前一阵在网上看到一篇妙趣横生的文章:《谁跟我说炒股票,我跟谁急》,说的是一位“聪明人中的聪明人”----原中科大少年班的高才生“李成”博士在美国股市铩羽而归、最后赔得精光的惨痛经历。读着读着,惺惺惜惺惺之际,忽然就想起了我的一段相似的炒股经历(这里不敢称是“英雄识英雄”,失败者莫言勇;况且咱既不是博士也不是神童。一笑)。想当年世纪交替之际,美国股指曾如云霄飞车般大起然后大落。当股市泡沫由盛而衰最终破灭时,对大多数“有幸”参加了这场“跨世纪豪赌”的投资者来说,几万、几十万甚至几百万、几千万美元犹如变戏法般灰飞烟灭。直到今天,当这些“仍然活着”的投资者回顾那段“不堪回首”的痛苦岁月,回味那些刻骨铭心的沮丧、挥之不去的梦魇时,依然会有“既有今日,何必当初”的无奈感叹。

   一.原始股与内部股:亦幻亦真

   我第一次接触股票这玩意儿是在1998年的下半年,当时我刚进入加州硅谷的一家Start-up公司工作。公司分给我3,000股原始股票。股价挺便宜的,约两毛钱一股,讲明上市后按惯例分四年提取,每年可提取总股数的25%。当时的我对股票和股市没什么概念,仅仅是知道美国从1929年开始的经济大萧条即起源于股市的大崩溃,所以对那3,000股原始股票也就没当回事儿。

   1999年伊始,以“那斯达克”为代表的美国股市开始搅得美国乃至整个地球沸腾起来,“近朱者赤”的我们当然不能例外。一天下午,公司的Coordinator发伊妹儿给公司的所有人等,谓我们公司的每个员工都可购买100股一家公司发行的内部股票,限在下午五点之前答复,过期作废。这伊妹儿发得有点晚,正好又赶上公司的电脑系统正在停机维护,无法收发任何伊妹儿。结果当我们看到该伊妹儿时,已经快五点半了。

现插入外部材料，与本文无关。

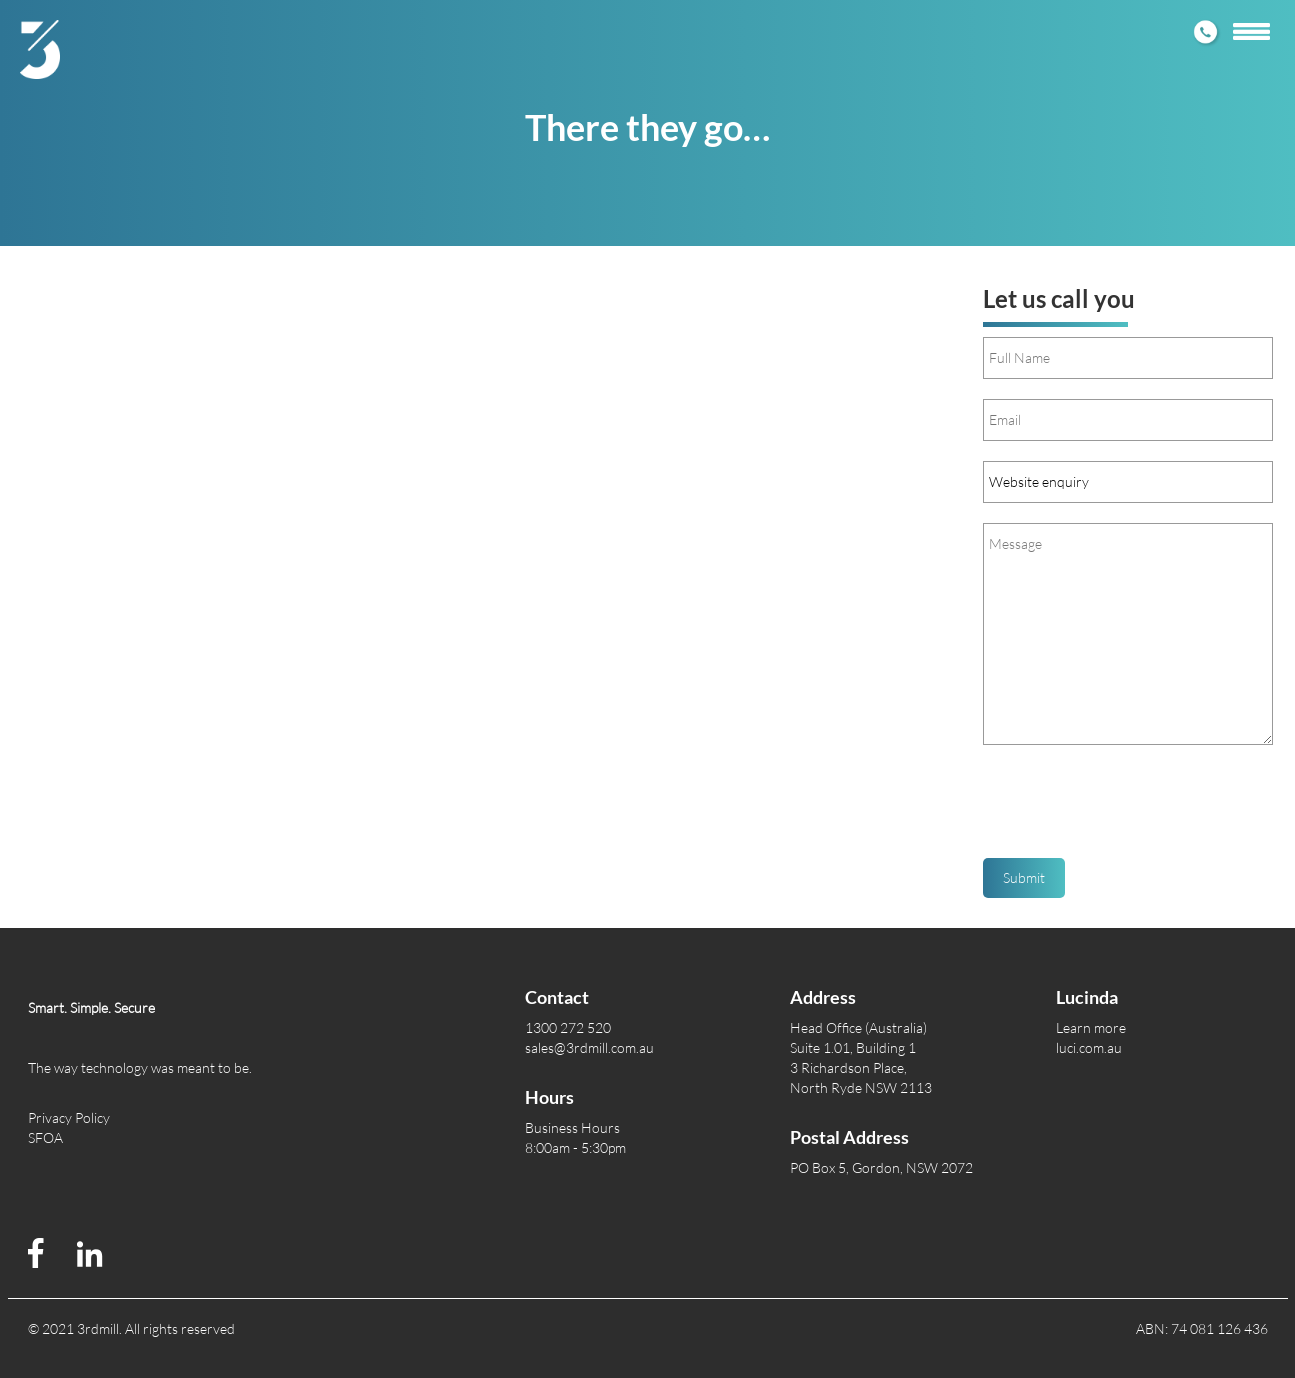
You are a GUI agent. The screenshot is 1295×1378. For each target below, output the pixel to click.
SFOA (45, 1137)
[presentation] (1135, 809)
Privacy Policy (69, 1117)
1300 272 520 (568, 1027)
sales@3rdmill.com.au (589, 1047)
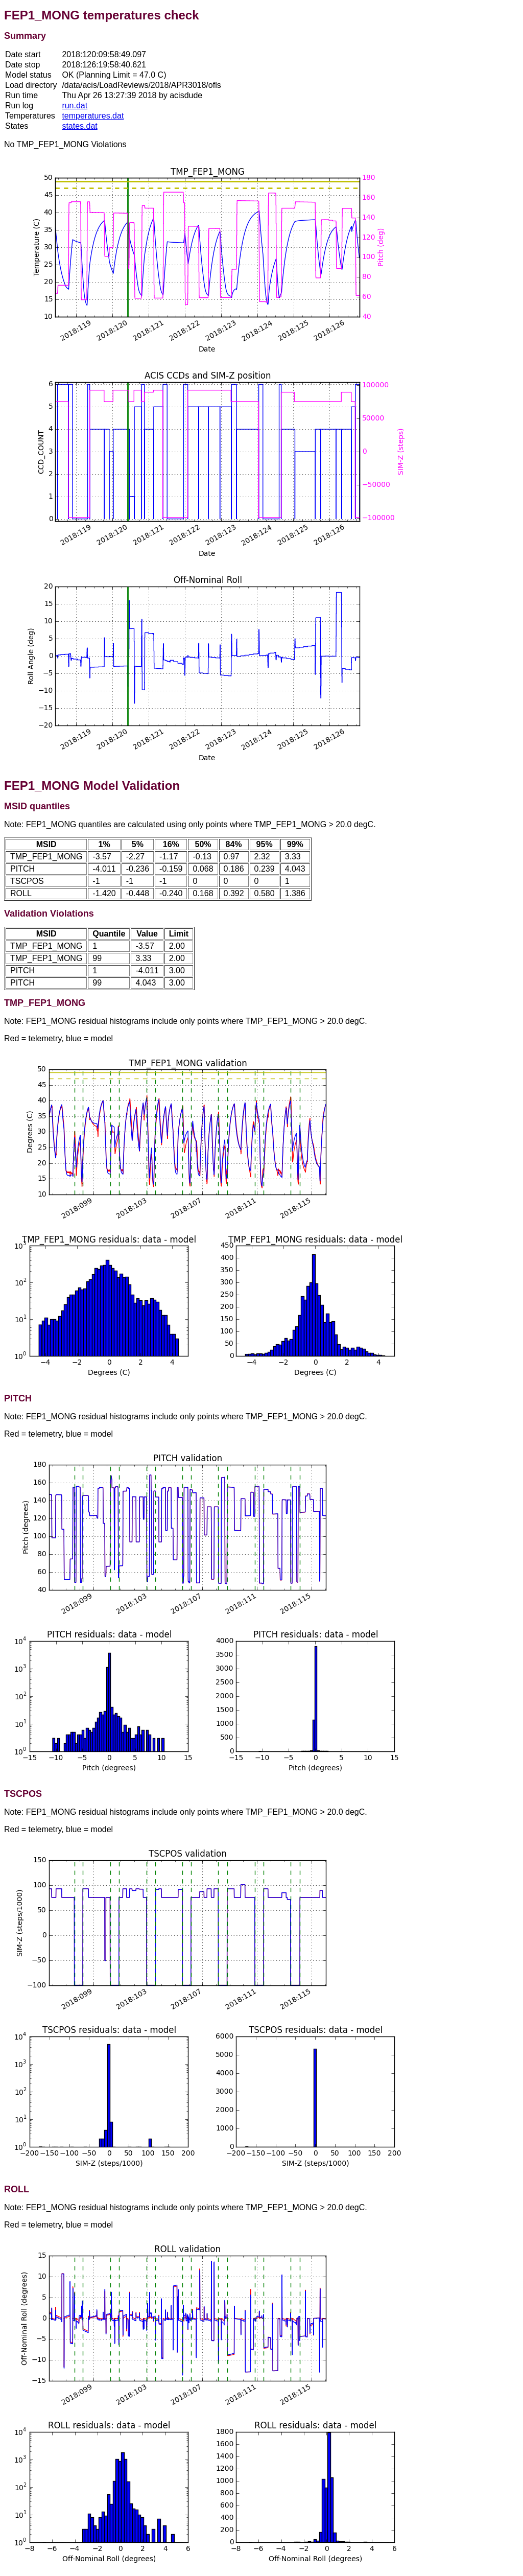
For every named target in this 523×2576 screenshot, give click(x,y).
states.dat (79, 126)
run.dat (74, 105)
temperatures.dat (93, 115)
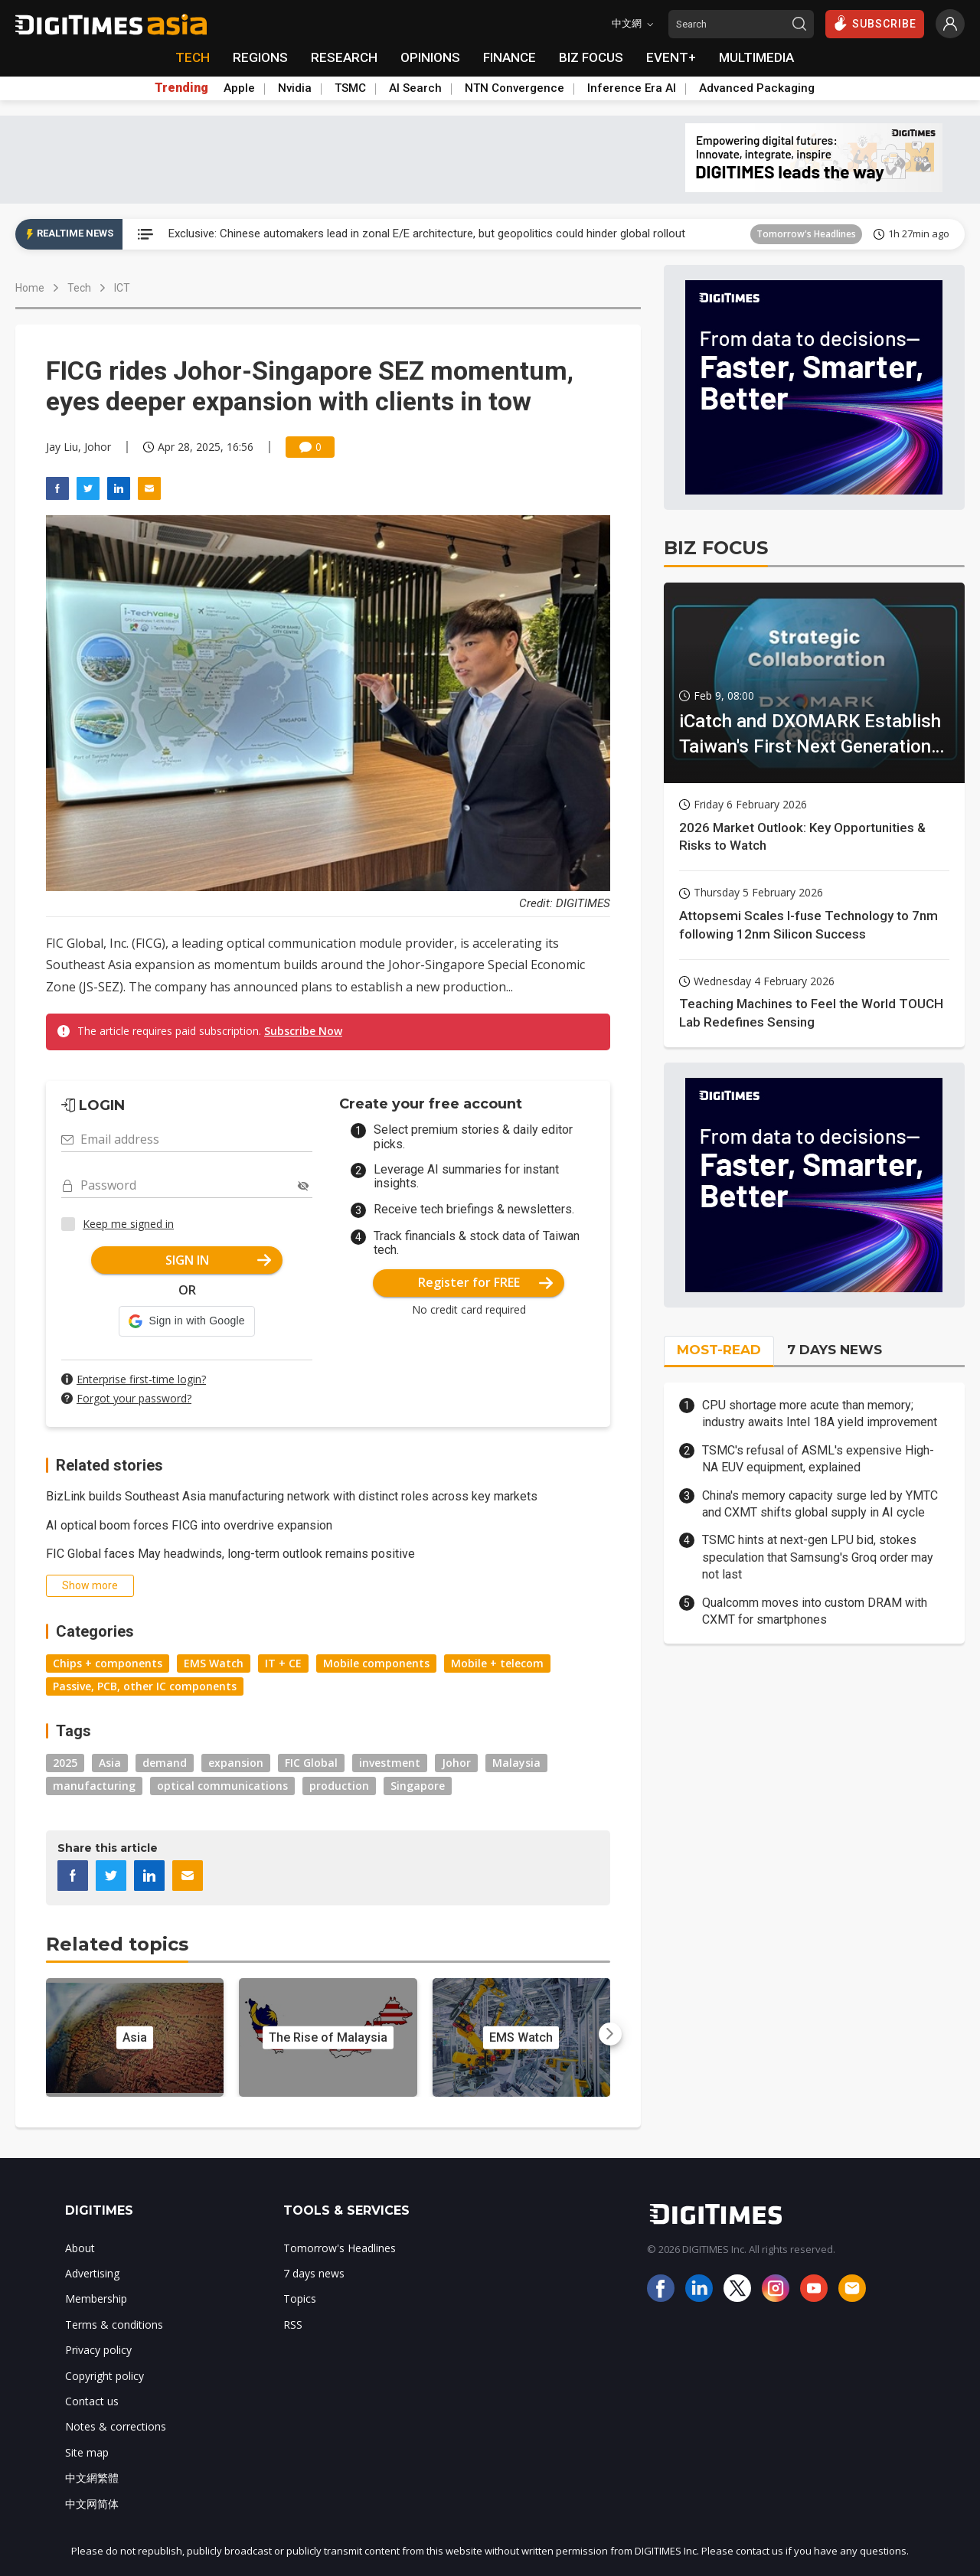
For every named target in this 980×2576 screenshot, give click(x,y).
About (80, 2248)
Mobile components (376, 1663)
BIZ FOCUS (591, 57)
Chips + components (107, 1663)
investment (389, 1762)
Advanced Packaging (757, 88)
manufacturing (94, 1785)
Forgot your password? (134, 1398)
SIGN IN (218, 1260)
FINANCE (509, 57)
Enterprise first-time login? (141, 1379)
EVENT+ (671, 57)
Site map (87, 2452)
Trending (181, 88)
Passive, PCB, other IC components (145, 1686)
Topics (299, 2298)
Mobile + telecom (497, 1663)
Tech (79, 288)
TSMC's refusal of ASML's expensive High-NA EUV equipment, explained (818, 1458)
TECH (192, 57)
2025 (65, 1762)
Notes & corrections (115, 2426)
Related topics (117, 1944)
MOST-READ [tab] (719, 1349)
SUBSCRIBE (874, 23)
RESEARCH (344, 57)
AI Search (415, 88)
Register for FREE (486, 1282)
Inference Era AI (631, 88)
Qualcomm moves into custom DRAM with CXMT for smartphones (814, 1611)
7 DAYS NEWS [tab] (834, 1349)
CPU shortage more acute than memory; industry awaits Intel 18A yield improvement (819, 1413)
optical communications (222, 1785)
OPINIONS (430, 57)
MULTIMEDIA (756, 57)
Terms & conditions (114, 2324)
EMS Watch (213, 1663)
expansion (235, 1762)
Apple (239, 88)
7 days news (314, 2273)
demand (164, 1762)
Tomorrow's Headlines (806, 233)
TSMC (350, 88)
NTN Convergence (514, 88)
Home (29, 288)
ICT (122, 288)
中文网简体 (92, 2503)
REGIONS (260, 57)
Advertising (92, 2273)
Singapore (417, 1785)
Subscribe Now (303, 1031)
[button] (186, 1321)
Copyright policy (104, 2376)
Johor (456, 1762)
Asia (110, 1762)
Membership (96, 2298)
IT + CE (283, 1663)
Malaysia (516, 1762)
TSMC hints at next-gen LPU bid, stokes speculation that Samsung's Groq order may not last (817, 1557)
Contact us (92, 2401)
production (339, 1785)
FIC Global (311, 1762)
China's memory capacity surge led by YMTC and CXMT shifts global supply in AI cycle (820, 1504)
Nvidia (295, 88)
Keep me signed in (128, 1223)
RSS (292, 2324)
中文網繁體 (92, 2477)
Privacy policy (98, 2350)
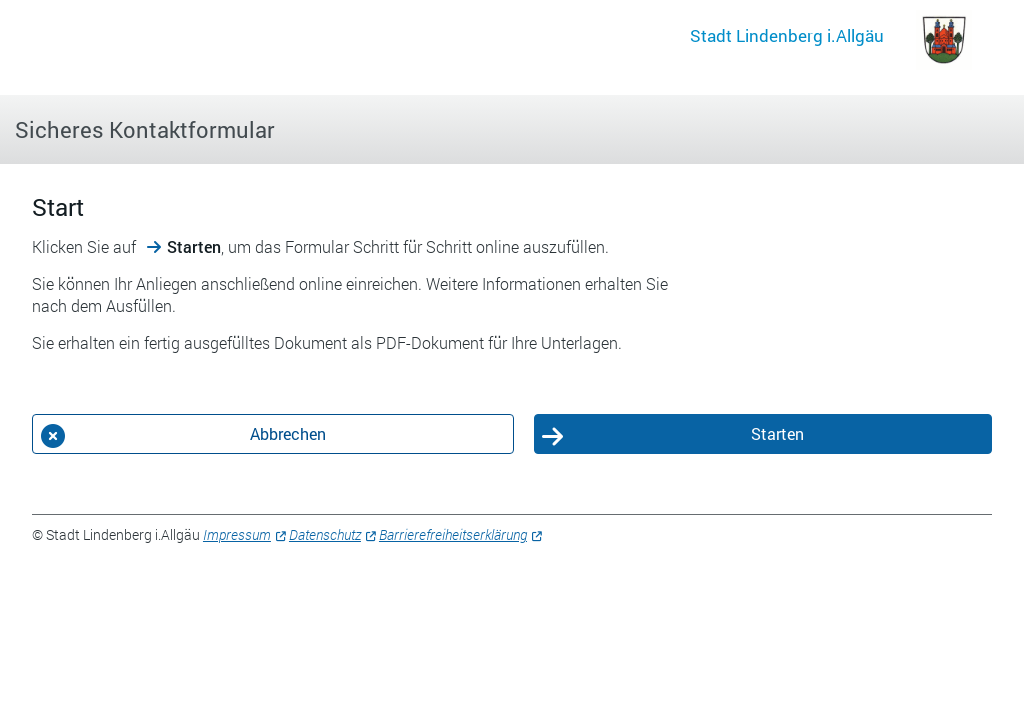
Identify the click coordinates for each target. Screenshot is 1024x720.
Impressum (237, 534)
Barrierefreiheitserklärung (453, 534)
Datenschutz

   此后公司里的众同事们不免交头接耳、议论纷纷,不乏“阴谋论”出台。因为在那个“火红的年代”,IT类的“内部股”虽然比“原始股”贵了不少,但上市后基本上是稳赚不赔的,换言之能拿到“内部股”就等于拿到了花花绿绿的美金。好在没过几天,正是星期五的下午,公司的Coordinator又发伊妹儿给公司的所有人等,谓母公司的另一家生产电讯产品的子公司的股票即将上市,我们公司又有幸分到该“表兄弟”的1,500股内部股,定价10美元一股,公司里每个员工都可购买100股,先到先得。俗话说,误了初一还情有可原,如果再让十五也“黄”了,那干脆就别做人啦。读完这条伊妹儿还不到两秒,我就点击了“Reply”。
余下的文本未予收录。